>> Begin Excerpt to read
The Moto Guzzi California  is a cruiser motorcycle manufactured and marketed by Moto Guzzi since 1971, with a standard seating position, footboards, heel-and-toe gearshift, and linked (discontinued for the new 1400 models) Brembo brakes.

The first California was designed in consultation with the Los Angeles Police Department Traffic Division to replace the department's Moto Guzzi V7s. It originally had a left-foot gearshift, a bulletproof Lexan windshield and a sprung sidestand, along with the requisite siren, radio, extra police lights, and a standing quarter mile time of under 16 seconds. Later other police departments used them, including the California Highway Patrol. 
 
Moto Guzzi have produced a version of the California almost continuously from 1971 to 2021, offering the last iteration as a 1400 cc model. In 2002, Moto Guzzi made an 80th anniversary special edition California model designed by Italian furniture maker Poltrona Frau.
>> End Excerpt to read
>> Begin Material provided
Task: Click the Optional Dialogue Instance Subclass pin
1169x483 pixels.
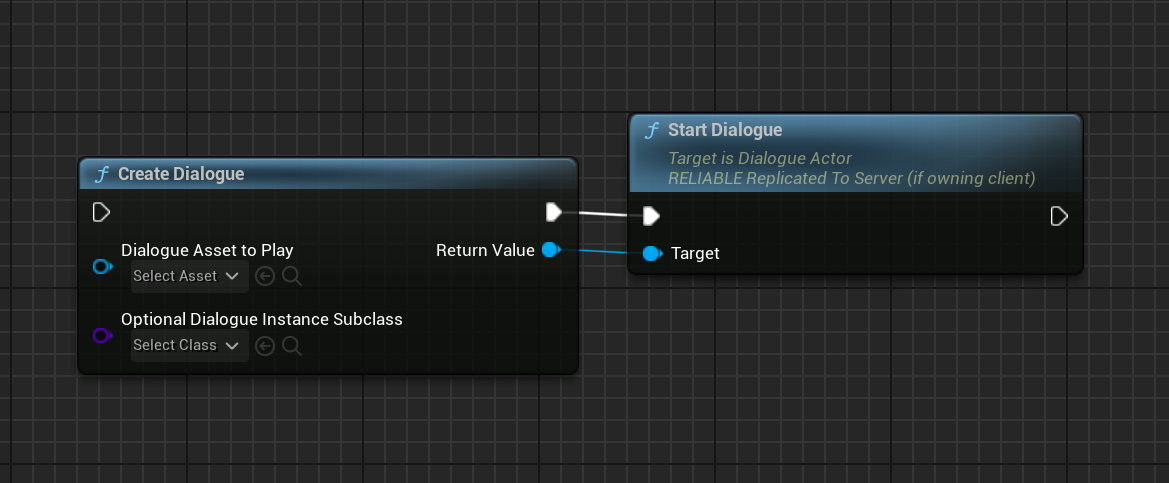Action: (x=101, y=336)
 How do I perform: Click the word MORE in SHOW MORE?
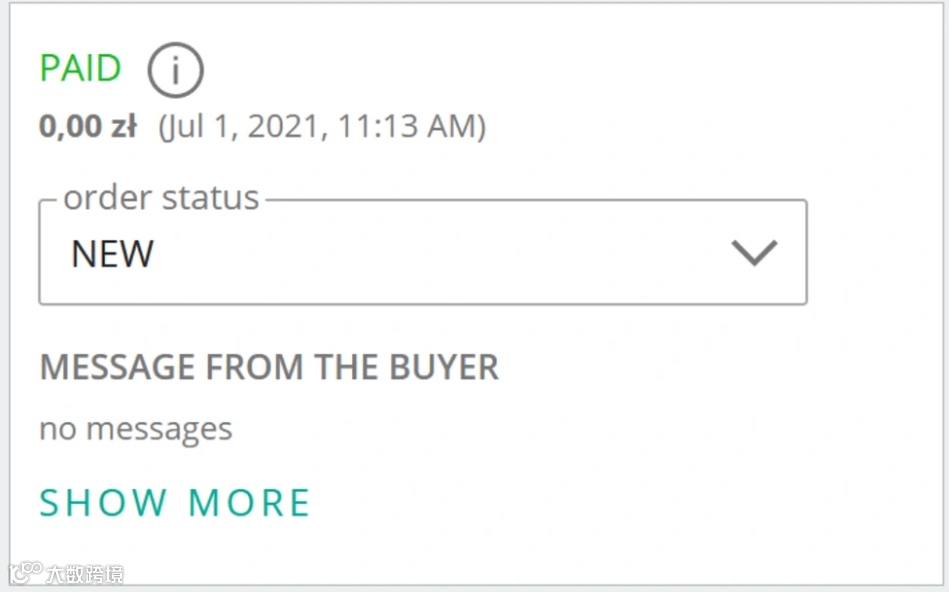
>> End Material provided
> Task instructions
a) According to the text about the Moto Guzzi California, who designed the 2002 80th anniversary special edition?
b) Using the text about the Moto Guzzi California, state whether each statement agrees with it, answering yes or no and quoting the words that decide it: (i) The first California originally had a right-foot gearshift. (ii) The California Highway Patrol was among the police departments that used the California. (iii) The last iteration of the California was a 1400 cc model.
c) Reproduce the part of the text about the Moto Guzzi California starting at "The Moto Guzzi" and ending at "California Highway Patrol.".

> Results of the exercise
a) Italian furniture maker Poltrona Frau designed it.

b)
(i) No: "It originally had a left-foot gearshift"
(ii) Yes: "Later other police departments used them, including the California Highway Patrol."
(iii) Yes: "offering the last iteration as a 1400 cc model"

c)
The Moto Guzzi California  is a cruiser motorcycle manufactured and marketed by Moto Guzzi since 1971, with a standard seating position, footboards, heel-and-toe gearshift, and linked (discontinued for the new 1400 models) Brembo brakes.

The first California was designed in consultation with the Los Angeles Police Department Traffic Division to replace the department's Moto Guzzi V7s. It originally had a left-foot gearshift, a bulletproof Lexan windshield and a sprung sidestand, along with the requisite siren, radio, extra police lights, and a standing quarter mile time of under 16 seconds. Later other police departments used them, including the California Highway Patrol.